Sceny jak z filmu sci-fi. Stają się rutyną na froncie w Ukrainie
Wojna w Ukrainie ewoluuje pod kątem masowego wykorzystania dronów i robotów lądowych. Jedną z pionierskich ukraińskich jednostek jest 59. Brygada Szturmowa, pokazująca, jak roboty służą do ograniczania strat.
W mediach społecznościowych pojawił się post o tym, jak robotyzacja ratuje życie żołnierzy. Wpis, okraszony nagraniem kilku pojazdów w akcji, opublikował m.in. profil OSINTtechnical, powołujący się na publikację Serhiaj Filimonowa, dowódcy oddzielnego batalionu "Wilki da Vinci" podlegającego pod 59. Brygadę Szturmową.
Filimonow jest znaną postacią w Ukrainie i nieraz sprzeciwiał się decyzjom dowództwa, które - w jego ocenie - mogłyby powodować nadmiarowe straty personelu. Może to czynić ze względu na swój autorytet i poparcie wśród żołnierzy oparte o m.in. uczestnictwo w Majdanie czy walkach w Donbasie od 2014 r.
Serhij Filimonow stwierdza w poście, że w 2022 r. wojna dronów wydawała się fantazją, a teraz to samo niektórzy mówią o bezzałogowych łazikach. Te od dawna dla niego są nową rzeczywistością. "W batalionie aktywnie wykorzystujemy roboty, które ewakuują rannych i ciała poległych, pomagają w logistyce i zapewniają wsparcie ogniowe. To już nie jest nowość, a rutynowa praca na linii frontu — dodaje. Dzięki kompleksom robotów znacznie zmniejszamy ryzyko dla piechoty i stajemy się bardziej elastyczni i szybsi na polu bitwy".
Dalsza część artykułu pod materiałem wideo
Zaznacza jednak, że "kluczem do zwycięstwa w tej wojnie jest nie tylko wdrażanie rozwiązań technologicznych, ale także umiejętność ich skalowania. To, co było naszą prywatną inicjatywą kilka lat temu, dziś stało się już skutecznym narzędziem".
Roboty lądowe w Ukrainie — rozwiązania komercyjne oraz improwizowane
Ukraińskie siły zbrojne otrzymały od Estończyków roboty THeMIS, które stały się punktem wyjścia do opracowania własnych, mniej skomplikowanych łazików. Nowe pojazdy są w stanie transportować od kilkudziesięciu do nawet kilkuset kilogramów zaopatrzenia na dystansie przekraczającym 10 km. Co więcej, zdarzają się też opcje uzbrojone mogące prowadzić wsparcie ogniowe.

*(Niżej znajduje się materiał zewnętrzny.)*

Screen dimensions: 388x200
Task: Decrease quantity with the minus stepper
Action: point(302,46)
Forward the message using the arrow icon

Do komunikacji z panelem sterującym coraz częściej wykorzystywany jest rozwijany światłowód, który często zabezpiecza się przed zabrudzeniem, umieszczając go w pustej butli po wodzie. Takie rozwiązanie jest odporne na zakłócenia ze strony systemów walki elektronicznej. W praktyce oznacza to, że jedyną skuteczną metodą zatrzymania łazika lub drona jest jego fizyczne zniszczenie.

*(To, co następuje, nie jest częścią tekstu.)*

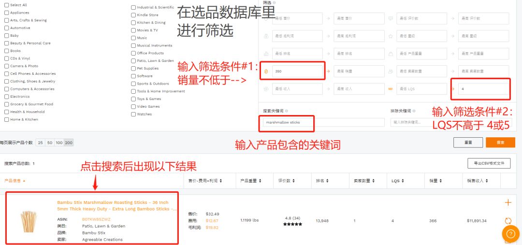Screen dimensions: 522x245
Task: Tick the Home & Kitchen checkbox
Action: tap(7, 119)
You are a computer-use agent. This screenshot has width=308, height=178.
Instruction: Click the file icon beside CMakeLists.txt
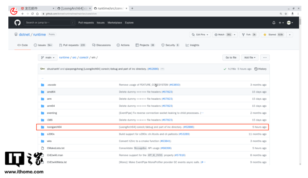click(43, 148)
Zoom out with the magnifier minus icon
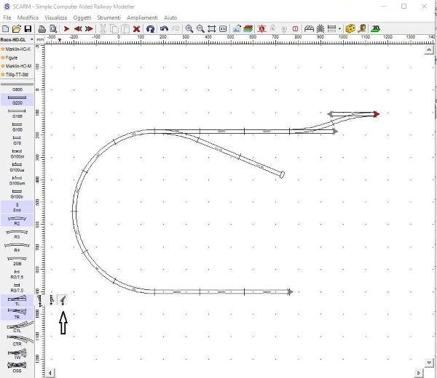Image resolution: width=437 pixels, height=378 pixels. pyautogui.click(x=200, y=28)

Łaziki te pozwalają na dyskretne dostarczanie zaopatrzenia z magazynów do punktów oporu, a ich strata jest praktyce nieodczuwalna w porównaniu do pojazdu z ludzką załogą. Wyjątkiem są misje transportu rannych bądź ciał poległych żołnierzy. Ponadto takie zdalnie sterowane łaziki są mniej widoczne w kamerach termowizyjnych i łatwiej je zamaskować.